The Metronome, embedded in the facade of residential building One Union Square South, was commissioned by the Related Companies in 1999 and typically displays 15 numbers changing at various speeds. The large installation counts the hours, minutes, seconds, and fraction of seconds to and from midnight each day.

The Climate Clock, which launched on Saturday, displays 7 years, 102 days, and the minutes and seconds remaining to make big changes to the world’s energy system. The goal of the installation is to help governments and citizens “synchronize our watches” around a shared global timeline to reduce carbon emissions, according to a press release.

The timeline is based on estimates made by the Mercator Research Insitute of Global Commons and Climate Change, as the New York Times reported.

“Climate Change is already here. This clock is not an alarm clock saying, in 7 years it will ring and we need to wake up! It’s more like a stopwatch already running that we have to keep pace with,” Golan said in a press release.

“We need to take action today, tomorrow, and the day after that. Let’s get moving. Every second counts. We need to act in time.”

The artists behind the installation said they worked on the project with youth climate activist Greta Thunberg, for whom they previously made a hand-held climate clock.

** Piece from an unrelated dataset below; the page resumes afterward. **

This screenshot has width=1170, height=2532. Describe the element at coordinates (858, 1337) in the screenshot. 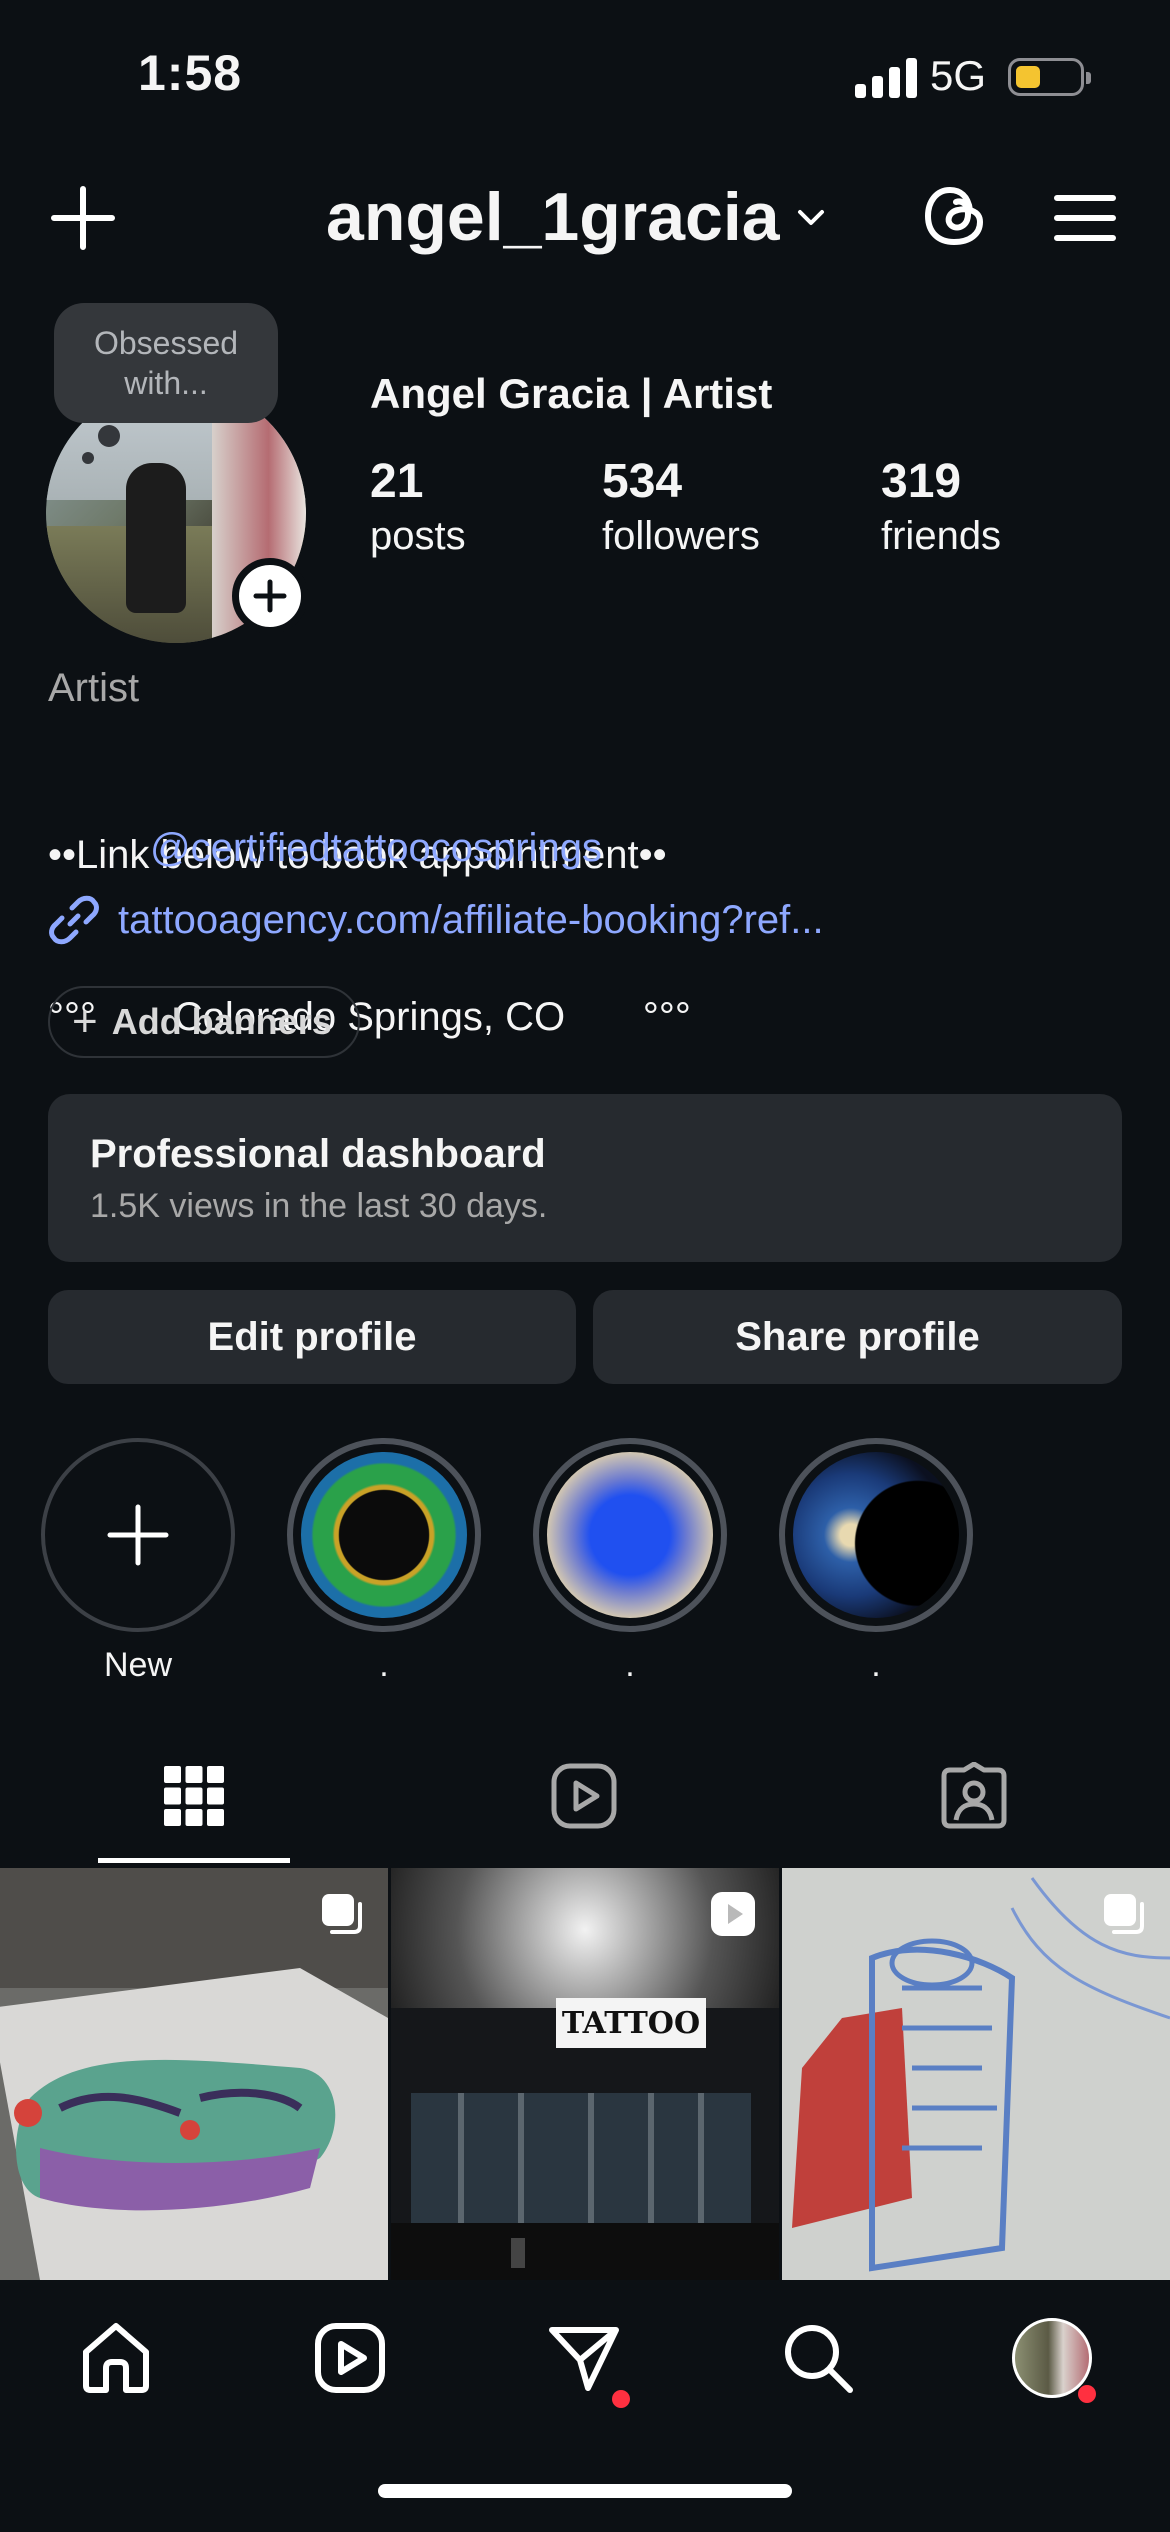

I see `share-profile-button: Share profile` at that location.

The Climate Clock will be on display through the end of Climate Week, which wraps up on September 27. Golan and Boyd hope to install the project in more cities worldwide. Visitors to the project’s website can learn more about the science behind the clock as well as learn how to make their own clocks.

“The clock is a way to speak science to power,” Boyd said in a press release. “The clock is telling us we must reduce our emissions as much as we can as fast as we can. The technology is there. We ​can​ do this — and in the process, create a healthier, more just world for all of us. Our planet has a deadline. But we can turn it into a lifeline.”